### [AIM OF THE TASK]
Every line from the one with "Task: Open the Help me choose link" through the final line of the entries below should be returned exactly; leave out all other lines.

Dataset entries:
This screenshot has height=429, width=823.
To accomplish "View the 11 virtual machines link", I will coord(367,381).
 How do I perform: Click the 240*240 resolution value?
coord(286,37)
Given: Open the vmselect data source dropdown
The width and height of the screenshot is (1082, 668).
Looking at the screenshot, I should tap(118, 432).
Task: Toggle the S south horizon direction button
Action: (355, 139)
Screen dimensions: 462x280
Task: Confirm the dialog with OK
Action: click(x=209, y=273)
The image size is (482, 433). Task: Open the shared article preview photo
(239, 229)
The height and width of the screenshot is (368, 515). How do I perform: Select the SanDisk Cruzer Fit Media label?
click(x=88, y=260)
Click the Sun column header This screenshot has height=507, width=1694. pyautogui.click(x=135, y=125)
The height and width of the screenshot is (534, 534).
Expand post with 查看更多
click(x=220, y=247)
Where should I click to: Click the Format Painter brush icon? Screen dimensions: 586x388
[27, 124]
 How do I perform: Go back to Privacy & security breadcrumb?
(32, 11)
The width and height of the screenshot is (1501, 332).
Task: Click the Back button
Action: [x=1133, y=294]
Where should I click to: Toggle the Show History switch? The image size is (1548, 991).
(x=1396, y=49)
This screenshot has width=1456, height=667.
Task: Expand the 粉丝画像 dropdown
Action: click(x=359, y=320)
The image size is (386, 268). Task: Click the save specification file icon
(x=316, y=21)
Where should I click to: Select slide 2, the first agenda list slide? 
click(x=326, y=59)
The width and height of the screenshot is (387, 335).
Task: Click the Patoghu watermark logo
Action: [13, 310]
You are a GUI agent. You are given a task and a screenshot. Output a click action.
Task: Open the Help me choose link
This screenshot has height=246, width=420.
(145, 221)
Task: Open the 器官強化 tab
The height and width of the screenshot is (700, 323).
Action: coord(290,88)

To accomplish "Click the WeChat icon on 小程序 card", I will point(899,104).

### [WRITTEN SOLUTION]
Task: Open the Help me choose link
This screenshot has height=246, width=420.
(145, 221)
Task: Open the 器官強化 tab
The height and width of the screenshot is (700, 323).
Action: coord(290,88)

To accomplish "Click the WeChat icon on 小程序 card", I will point(899,104).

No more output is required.